WHAT TO WORK ON »
After finding the line that contains "April 2013 (482, 2270)" in the material below, print that line and all subsequent lines exactly, up to and including the last.

*** DATA TO USE ***

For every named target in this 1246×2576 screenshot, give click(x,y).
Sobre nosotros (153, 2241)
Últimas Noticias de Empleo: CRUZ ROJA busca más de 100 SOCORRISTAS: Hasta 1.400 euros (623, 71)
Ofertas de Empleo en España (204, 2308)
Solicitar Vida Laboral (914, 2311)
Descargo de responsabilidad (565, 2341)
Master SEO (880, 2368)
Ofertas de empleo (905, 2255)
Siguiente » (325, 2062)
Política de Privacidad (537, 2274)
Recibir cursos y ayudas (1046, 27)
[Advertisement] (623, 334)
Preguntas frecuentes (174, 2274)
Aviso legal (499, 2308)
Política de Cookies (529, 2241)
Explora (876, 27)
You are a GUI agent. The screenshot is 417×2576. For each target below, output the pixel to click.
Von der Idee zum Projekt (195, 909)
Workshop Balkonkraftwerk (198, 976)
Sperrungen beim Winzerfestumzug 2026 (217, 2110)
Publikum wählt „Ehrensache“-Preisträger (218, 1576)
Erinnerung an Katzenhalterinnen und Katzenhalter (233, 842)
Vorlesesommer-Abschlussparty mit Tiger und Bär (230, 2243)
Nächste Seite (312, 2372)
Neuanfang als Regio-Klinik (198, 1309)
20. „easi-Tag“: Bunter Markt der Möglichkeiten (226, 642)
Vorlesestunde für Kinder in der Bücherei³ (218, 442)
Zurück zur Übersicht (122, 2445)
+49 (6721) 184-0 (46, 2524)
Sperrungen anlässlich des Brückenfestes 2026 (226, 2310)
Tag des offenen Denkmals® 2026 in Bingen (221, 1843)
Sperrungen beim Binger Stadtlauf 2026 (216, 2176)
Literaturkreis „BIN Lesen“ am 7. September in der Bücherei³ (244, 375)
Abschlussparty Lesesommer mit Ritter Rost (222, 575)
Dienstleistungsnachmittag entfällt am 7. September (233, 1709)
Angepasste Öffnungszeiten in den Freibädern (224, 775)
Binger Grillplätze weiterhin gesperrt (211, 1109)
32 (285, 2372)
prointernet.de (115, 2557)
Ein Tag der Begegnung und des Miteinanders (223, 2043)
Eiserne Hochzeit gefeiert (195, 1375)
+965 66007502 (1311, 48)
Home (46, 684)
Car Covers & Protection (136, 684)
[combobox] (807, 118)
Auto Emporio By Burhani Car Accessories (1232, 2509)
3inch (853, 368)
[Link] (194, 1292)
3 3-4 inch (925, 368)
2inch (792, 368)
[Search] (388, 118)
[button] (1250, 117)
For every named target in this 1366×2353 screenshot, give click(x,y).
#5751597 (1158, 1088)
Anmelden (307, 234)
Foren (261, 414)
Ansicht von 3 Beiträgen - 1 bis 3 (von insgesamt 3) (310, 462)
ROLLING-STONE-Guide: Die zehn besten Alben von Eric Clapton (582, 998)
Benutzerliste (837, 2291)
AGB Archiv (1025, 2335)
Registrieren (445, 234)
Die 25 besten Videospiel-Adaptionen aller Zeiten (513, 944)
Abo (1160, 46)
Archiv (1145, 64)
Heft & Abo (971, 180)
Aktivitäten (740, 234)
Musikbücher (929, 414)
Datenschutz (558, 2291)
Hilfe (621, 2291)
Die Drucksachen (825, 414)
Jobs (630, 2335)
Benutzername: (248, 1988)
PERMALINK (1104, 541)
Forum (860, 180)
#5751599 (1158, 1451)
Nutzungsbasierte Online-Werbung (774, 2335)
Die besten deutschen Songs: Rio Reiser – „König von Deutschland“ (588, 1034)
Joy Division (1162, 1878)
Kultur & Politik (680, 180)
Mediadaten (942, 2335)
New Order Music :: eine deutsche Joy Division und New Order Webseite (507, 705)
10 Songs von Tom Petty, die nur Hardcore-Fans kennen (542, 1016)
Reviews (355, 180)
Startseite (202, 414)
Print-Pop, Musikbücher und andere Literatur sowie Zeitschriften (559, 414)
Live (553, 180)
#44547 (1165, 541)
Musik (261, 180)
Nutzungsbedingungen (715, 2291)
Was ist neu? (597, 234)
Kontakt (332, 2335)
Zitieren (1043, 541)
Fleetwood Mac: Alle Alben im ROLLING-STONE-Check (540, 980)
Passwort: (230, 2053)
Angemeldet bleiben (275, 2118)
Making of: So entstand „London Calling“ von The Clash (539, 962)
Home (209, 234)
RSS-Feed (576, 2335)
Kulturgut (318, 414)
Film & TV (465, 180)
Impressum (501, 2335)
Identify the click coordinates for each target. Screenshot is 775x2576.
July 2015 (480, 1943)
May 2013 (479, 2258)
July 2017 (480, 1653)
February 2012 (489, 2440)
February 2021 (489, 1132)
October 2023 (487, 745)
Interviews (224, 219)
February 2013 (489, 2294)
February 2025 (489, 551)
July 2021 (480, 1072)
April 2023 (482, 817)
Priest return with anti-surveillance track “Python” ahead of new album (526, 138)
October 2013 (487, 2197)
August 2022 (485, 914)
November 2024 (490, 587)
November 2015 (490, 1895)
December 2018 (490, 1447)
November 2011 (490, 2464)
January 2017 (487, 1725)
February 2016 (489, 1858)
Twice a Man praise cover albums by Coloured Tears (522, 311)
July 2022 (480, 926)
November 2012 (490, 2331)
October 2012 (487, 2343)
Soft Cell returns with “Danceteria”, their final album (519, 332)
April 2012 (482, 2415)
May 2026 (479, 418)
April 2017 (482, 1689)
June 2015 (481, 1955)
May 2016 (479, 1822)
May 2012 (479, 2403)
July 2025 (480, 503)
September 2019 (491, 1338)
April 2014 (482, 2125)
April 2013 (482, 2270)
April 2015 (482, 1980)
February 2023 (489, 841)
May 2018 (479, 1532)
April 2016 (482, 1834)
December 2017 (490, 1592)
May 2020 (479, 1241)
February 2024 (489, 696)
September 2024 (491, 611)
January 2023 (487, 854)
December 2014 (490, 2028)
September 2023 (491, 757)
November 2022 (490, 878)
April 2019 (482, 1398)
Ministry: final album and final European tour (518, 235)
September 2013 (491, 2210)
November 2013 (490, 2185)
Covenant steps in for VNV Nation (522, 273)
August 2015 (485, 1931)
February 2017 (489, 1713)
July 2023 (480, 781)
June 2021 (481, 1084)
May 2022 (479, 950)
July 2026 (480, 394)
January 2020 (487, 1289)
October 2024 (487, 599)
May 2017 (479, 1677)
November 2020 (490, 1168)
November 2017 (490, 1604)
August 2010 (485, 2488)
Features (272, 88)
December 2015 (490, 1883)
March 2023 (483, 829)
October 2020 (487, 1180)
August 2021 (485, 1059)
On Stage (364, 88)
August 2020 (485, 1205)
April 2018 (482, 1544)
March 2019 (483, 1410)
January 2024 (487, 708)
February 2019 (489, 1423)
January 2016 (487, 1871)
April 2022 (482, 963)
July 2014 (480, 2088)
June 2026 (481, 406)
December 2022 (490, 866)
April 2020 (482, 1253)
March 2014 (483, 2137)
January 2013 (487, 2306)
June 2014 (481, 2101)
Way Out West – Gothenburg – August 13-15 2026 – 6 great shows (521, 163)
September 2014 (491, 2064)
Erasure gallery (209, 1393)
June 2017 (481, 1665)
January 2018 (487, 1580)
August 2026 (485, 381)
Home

***

FINISHED TASK »
April 2013 (482, 2270)
April 2015 (482, 1980)
February 2023 (489, 841)
May 2018 (479, 1532)
April 2016 (482, 1834)
December 2017 (490, 1592)
May 2020 (479, 1241)
February 2024 (489, 696)
September 2024 (491, 611)
January 2023 (487, 854)
December 2014 (490, 2028)
September 2023 (491, 757)
November 2022 (490, 878)
April 2019 (482, 1398)
Ministry: final album and final European tour (518, 235)
September 2013 (491, 2210)
November 2013 (490, 2185)
Covenant steps in for VNV Nation (522, 273)
August 2015 (485, 1931)
February 2017 (489, 1713)
July 2023 (480, 781)
June 2021 (481, 1084)
May 2022 (479, 950)
July 2026 (480, 394)
January 2020 (487, 1289)
October 2024 (487, 599)
May 2017 (479, 1677)
November 2020 (490, 1168)
November 2017 (490, 1604)
August 2010 (485, 2488)
Features (272, 88)
December 2015 (490, 1883)
March 2023 (483, 829)
October 2020 (487, 1180)
August 2021 (485, 1059)
On Stage (364, 88)
August 2020 (485, 1205)
April 2018 (482, 1544)
March 2019 (483, 1410)
January 2024 (487, 708)
February 2019 (489, 1423)
January 2016 (487, 1871)
April 2022 (482, 963)
July 2014 (480, 2088)
June 2026 (481, 406)
December 2022 (490, 866)
April 2020 (482, 1253)
March 2014 (483, 2137)
January 2013 (487, 2306)
June 2014 (481, 2101)
Way Out West – Gothenburg – August 13-15 2026 – 6 great shows (521, 163)
September 2014 (491, 2064)
Erasure gallery (209, 1393)
June 2017 (481, 1665)
January 2018 (487, 1580)
August 2026 (485, 381)
Home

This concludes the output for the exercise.